Exercise » Where does the string "agent" appear in the records? Copy every line that contains it.
>>>
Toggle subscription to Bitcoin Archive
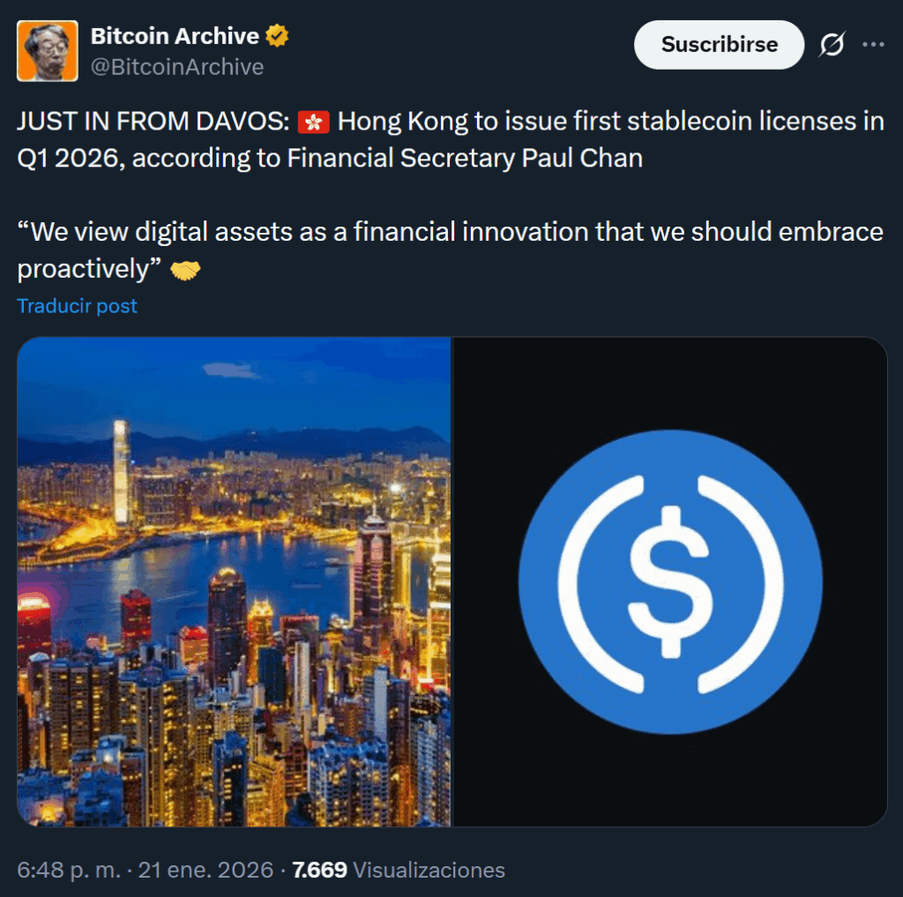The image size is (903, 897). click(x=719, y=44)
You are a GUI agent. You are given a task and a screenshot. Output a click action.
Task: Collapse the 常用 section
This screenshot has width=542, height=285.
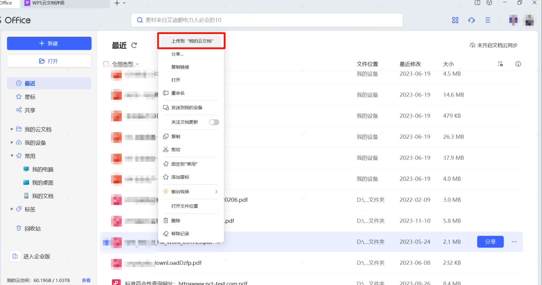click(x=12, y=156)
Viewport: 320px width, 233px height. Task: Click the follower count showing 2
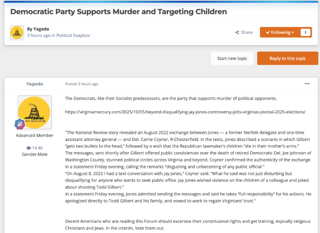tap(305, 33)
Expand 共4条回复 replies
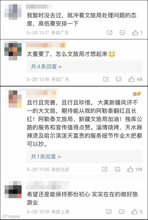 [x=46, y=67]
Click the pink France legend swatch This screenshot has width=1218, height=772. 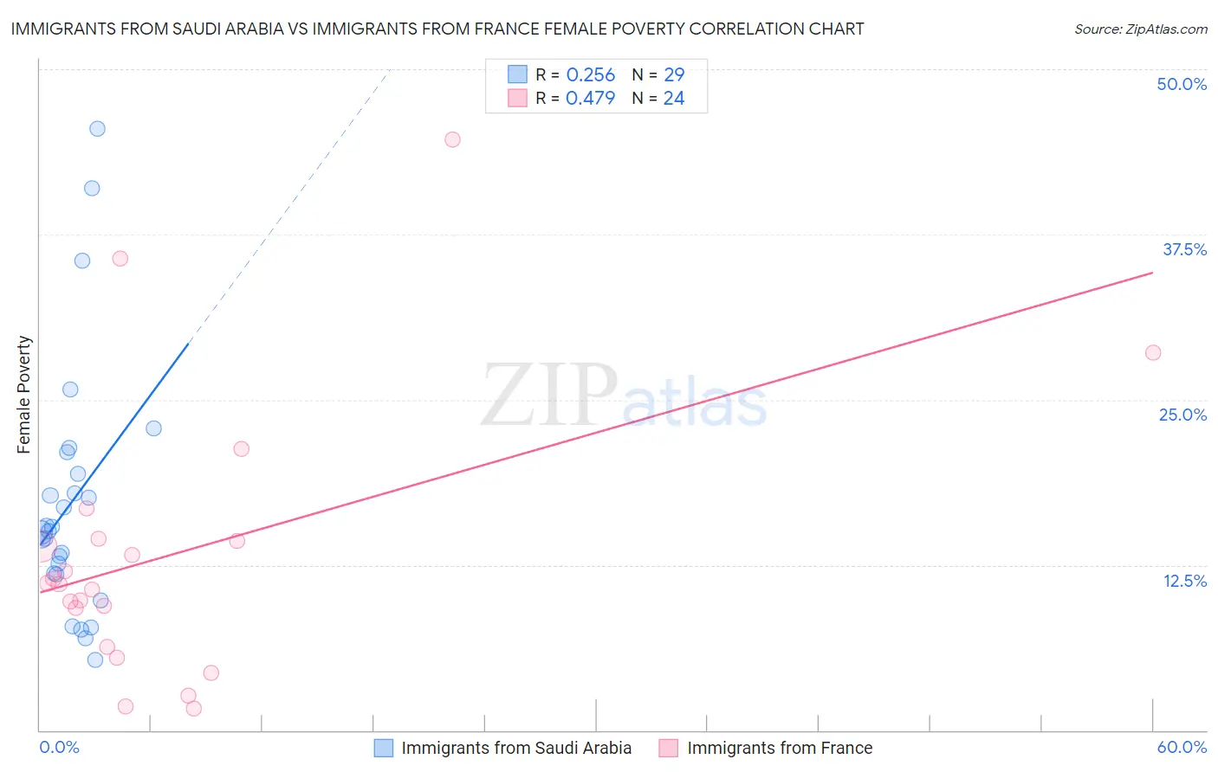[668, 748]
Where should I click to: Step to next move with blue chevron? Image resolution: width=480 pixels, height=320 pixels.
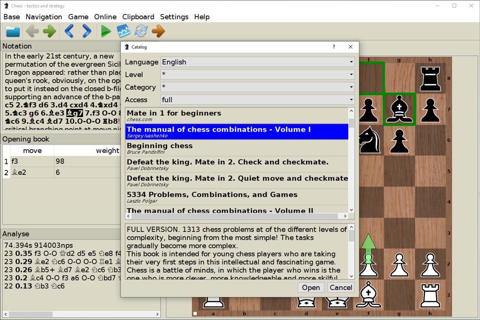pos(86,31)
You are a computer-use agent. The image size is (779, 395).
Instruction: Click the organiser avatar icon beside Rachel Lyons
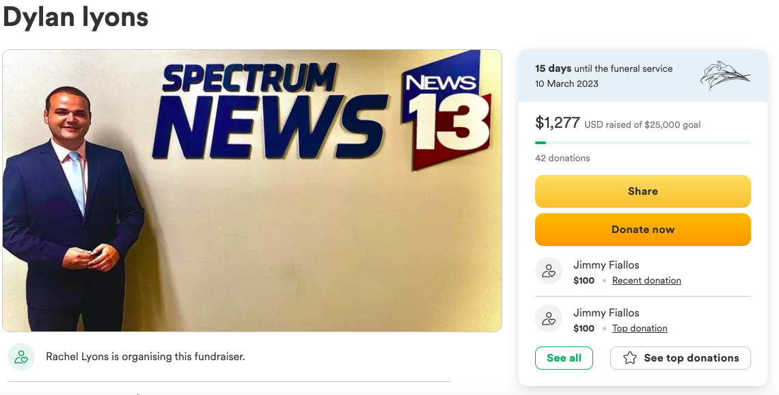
<<<
Completed task »
You are a GUI agent. You are given a task and a screenshot. Output a click action.
You are a computer-use agent. The image size is (779, 395).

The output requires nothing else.